Geçen yazımızda hikaye anlatıcılığının tarihsel gelişimine dair önemli noktalara değinmiş, teknoloji ile entegre hale geldiği bir sapakta durmuştuk. Şimdi ise bu sapaktan devam ederek yaşadığımız çağa dair birkaç kelam edeceğiz. Öncelikle geçen yazıda eksik kalan Netflix‘e daha detaylı değinmek gerek. Adı, İngilizce internet anlamına gelen “net” ve Amerika’da günlük konuşma dilinde “filmler” anlamına gelen “flicks” kelimesinden türetilmiş bir kelimedir. Adından ve işlerinden de anlaşılacağı üzere film-dizi yapımcılığı ve dağıtımı alanında iştigal etmektedir; fakat bilinenin aksine kuruluşu 1997 yılına değin uzanmaktadır. Çağın dilini bilmek tabiriyle üzerinde özenle durduğumuz hususu burada görebiliyor musunuz? İnternetin yaygınlaşmaya başladığı bir dönemde, henüz televizyonların zirveden ayrılma telaşı bulunmamasına rağmen yeni bir mecra arayışı. Ne kadar cesurca ve önemli. Ama ilk değil. Tarihte tüm icatlar bu yoldan geçmiştir. Sinemanın icadının ardından da birçok insan çok fazla tutunamayacağı kanaatine varımıştır; fakat tarihin akışı onları her daim yanıltmayı başarmıştır. Netlix’in kaderini de bu doğrultuda okumak gerekir.

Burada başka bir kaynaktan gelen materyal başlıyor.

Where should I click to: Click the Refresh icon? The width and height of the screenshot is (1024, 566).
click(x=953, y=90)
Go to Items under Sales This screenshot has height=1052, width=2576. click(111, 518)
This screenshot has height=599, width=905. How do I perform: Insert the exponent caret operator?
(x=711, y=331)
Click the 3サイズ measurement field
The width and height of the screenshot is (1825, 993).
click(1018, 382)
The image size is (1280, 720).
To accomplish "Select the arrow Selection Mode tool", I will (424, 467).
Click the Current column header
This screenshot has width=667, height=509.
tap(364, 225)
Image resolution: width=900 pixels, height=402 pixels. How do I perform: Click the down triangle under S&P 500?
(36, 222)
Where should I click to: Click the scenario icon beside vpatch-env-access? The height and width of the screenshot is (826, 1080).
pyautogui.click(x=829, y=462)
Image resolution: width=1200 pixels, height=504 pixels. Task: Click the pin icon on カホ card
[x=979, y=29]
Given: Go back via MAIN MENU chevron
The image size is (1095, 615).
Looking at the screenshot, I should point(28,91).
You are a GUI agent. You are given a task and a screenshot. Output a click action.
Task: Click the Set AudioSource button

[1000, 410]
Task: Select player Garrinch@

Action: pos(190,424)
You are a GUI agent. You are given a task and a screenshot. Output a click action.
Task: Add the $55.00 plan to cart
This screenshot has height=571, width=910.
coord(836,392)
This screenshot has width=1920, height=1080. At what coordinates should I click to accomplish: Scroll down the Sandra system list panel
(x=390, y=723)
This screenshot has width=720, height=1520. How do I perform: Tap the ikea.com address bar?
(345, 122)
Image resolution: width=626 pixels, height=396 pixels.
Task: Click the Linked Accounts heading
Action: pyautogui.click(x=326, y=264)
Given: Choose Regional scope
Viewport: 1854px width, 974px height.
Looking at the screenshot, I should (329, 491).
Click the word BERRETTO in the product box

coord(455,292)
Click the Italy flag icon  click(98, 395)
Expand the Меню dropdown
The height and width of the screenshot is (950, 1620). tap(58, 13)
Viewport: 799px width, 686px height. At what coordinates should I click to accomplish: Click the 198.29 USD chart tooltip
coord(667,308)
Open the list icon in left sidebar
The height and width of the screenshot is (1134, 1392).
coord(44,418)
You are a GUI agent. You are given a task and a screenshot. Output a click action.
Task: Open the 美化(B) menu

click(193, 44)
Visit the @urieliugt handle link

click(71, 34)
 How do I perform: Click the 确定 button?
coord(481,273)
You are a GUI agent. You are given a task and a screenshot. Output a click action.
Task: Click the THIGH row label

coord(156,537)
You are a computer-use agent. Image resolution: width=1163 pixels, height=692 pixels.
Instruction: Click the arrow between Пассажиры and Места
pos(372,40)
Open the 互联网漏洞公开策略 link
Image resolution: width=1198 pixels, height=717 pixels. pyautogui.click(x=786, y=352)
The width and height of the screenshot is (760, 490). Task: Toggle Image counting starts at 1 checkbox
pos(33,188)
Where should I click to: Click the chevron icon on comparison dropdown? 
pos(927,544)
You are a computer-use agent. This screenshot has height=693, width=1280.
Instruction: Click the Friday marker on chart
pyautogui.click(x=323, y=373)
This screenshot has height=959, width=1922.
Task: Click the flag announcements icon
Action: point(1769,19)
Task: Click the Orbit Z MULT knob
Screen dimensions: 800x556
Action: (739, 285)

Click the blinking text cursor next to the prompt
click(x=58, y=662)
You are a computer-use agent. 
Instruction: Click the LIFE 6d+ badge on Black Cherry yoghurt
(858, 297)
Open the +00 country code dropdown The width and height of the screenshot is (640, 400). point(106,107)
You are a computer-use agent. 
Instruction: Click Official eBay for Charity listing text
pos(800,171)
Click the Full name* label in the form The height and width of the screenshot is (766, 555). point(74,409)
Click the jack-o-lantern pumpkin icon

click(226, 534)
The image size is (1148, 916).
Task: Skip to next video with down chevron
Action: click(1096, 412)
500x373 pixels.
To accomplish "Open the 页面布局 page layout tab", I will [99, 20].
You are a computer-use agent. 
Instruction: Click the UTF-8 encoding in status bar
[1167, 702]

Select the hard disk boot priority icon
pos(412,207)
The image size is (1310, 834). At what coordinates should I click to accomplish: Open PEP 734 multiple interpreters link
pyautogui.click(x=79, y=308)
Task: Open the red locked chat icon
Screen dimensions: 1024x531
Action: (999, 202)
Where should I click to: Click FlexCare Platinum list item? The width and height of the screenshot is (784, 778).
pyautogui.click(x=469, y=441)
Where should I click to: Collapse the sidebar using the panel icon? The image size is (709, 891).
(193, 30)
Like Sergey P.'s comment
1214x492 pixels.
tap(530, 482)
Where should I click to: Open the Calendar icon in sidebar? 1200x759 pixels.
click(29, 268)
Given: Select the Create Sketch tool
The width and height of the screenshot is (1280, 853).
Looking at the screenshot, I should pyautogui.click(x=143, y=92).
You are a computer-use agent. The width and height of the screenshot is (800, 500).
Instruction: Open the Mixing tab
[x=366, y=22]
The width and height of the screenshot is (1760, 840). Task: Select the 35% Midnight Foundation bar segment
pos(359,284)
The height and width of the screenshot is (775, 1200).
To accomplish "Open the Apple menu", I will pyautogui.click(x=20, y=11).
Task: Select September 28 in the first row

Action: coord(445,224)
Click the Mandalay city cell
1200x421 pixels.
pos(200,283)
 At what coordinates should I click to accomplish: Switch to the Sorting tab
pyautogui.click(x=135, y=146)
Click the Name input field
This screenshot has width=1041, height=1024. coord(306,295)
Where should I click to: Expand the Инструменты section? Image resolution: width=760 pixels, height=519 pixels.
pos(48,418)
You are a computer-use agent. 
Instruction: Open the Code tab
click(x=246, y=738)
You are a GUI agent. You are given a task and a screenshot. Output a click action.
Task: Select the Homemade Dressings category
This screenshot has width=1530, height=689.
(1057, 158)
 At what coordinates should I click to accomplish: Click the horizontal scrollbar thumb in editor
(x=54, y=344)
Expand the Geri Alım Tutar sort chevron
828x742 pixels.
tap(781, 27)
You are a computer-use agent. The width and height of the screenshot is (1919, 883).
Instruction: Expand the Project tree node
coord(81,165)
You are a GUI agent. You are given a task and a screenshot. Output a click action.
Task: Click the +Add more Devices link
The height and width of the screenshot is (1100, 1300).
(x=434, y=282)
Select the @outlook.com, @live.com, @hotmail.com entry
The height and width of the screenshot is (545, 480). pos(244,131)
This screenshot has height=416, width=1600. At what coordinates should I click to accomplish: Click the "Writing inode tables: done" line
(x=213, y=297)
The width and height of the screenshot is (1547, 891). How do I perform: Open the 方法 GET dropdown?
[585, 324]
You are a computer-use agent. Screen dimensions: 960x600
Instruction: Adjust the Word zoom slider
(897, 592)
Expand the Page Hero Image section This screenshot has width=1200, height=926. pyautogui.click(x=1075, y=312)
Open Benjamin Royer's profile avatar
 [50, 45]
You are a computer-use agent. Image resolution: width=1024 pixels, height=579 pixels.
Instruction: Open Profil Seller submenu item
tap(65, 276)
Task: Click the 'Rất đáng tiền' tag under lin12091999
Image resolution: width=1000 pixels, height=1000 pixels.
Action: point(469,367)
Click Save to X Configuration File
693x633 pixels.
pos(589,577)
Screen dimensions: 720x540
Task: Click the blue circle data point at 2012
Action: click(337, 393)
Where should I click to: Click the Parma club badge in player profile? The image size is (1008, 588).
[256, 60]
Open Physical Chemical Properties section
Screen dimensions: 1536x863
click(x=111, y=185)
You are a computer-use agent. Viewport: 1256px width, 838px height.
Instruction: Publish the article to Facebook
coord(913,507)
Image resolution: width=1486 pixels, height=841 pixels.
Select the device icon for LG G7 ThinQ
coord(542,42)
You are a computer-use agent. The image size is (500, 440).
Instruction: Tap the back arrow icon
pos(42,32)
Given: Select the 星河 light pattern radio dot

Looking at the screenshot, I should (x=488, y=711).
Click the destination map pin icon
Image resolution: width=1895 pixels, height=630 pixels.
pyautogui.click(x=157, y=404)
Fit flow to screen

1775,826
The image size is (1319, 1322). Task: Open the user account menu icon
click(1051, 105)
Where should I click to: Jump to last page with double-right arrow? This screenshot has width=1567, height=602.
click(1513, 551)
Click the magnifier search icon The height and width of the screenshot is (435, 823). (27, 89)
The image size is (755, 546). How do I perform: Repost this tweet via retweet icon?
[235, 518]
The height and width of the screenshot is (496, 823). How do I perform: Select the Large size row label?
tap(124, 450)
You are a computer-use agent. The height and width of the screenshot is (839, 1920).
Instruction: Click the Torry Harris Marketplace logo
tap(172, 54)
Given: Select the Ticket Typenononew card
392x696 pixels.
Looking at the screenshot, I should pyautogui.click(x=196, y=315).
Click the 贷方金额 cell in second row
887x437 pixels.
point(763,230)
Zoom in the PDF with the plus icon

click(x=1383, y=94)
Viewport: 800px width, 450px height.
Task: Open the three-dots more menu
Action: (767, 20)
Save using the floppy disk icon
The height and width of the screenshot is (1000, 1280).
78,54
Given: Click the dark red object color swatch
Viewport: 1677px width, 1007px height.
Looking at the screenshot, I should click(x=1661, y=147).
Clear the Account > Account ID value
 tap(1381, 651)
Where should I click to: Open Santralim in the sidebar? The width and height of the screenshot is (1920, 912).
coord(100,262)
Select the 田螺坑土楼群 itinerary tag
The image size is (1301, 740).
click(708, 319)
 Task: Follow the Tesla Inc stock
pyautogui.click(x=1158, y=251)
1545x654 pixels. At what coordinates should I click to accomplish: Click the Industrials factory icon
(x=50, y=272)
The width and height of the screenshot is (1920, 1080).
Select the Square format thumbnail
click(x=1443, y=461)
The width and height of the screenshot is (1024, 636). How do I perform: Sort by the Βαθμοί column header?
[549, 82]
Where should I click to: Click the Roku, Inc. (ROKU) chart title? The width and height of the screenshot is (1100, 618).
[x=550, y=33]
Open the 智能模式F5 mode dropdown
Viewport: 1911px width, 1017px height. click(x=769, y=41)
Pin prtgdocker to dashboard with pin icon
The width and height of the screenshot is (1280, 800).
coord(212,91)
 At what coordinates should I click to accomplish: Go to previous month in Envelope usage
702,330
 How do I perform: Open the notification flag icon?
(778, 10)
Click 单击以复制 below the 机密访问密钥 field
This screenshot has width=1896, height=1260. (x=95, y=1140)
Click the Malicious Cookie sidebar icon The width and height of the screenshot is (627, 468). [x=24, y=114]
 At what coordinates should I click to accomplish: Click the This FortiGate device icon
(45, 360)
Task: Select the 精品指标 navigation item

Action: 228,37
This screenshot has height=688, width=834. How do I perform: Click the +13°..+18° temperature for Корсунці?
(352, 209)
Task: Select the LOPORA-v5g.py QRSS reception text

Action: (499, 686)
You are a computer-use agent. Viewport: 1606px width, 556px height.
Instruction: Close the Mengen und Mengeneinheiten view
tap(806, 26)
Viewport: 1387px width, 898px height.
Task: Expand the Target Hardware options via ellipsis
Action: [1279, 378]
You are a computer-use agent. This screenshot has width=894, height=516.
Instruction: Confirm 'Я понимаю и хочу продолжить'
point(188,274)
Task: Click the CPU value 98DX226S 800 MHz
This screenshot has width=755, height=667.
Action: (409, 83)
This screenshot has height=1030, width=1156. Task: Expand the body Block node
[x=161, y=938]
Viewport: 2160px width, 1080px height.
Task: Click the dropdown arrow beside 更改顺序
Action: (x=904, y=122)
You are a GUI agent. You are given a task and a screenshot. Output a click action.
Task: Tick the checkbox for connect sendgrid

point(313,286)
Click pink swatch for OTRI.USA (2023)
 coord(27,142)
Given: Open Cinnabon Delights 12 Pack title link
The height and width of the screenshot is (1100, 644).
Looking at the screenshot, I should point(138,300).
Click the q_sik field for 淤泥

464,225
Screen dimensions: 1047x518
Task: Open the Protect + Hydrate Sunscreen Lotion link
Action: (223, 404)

Diğer yandan Netflix kişisel deneyimlere ve isteklere özgün yayınlar yapmayı bir slogan haline getirerek temel bir hususu es geçmez. Arayüzü açıldığında kullanıcısına seçimler yapabildiği ve gönlünce keyif sürebildiği bir platform imkanı sunar. Televizyonda böylesine geniş bir erişim imkanı olmaması da etken olabilir, yine de asıl gözden kaçırılmaması gereken husus “konfor”dur. Ünlü Fransız Filozof Michel Foucault konfor ile ilgili şunu söyler, “Kapitalizm konfor verir ama özgürlüğünüzü elinizden alır.” Yani, konfor elde etmek için bazı şeyleri feda etmek gerekir. İşte yeni hikaye anlatıcılığının en belirgin farkı da budur. Büyük anlatılar, acılar ve kahramanlıklar yerine daimi tatmin arayışına kulak kabartmak ve bunun sağlayıcısı olmak gerekir. Çünkü kimsenin bunalım edebiyatını ve yabancılaşma sorunsalını dinlemeye, uzun boylu aforizmik sözleri okumaya, ve bunları anlamak için uğraşmaya vakti yok.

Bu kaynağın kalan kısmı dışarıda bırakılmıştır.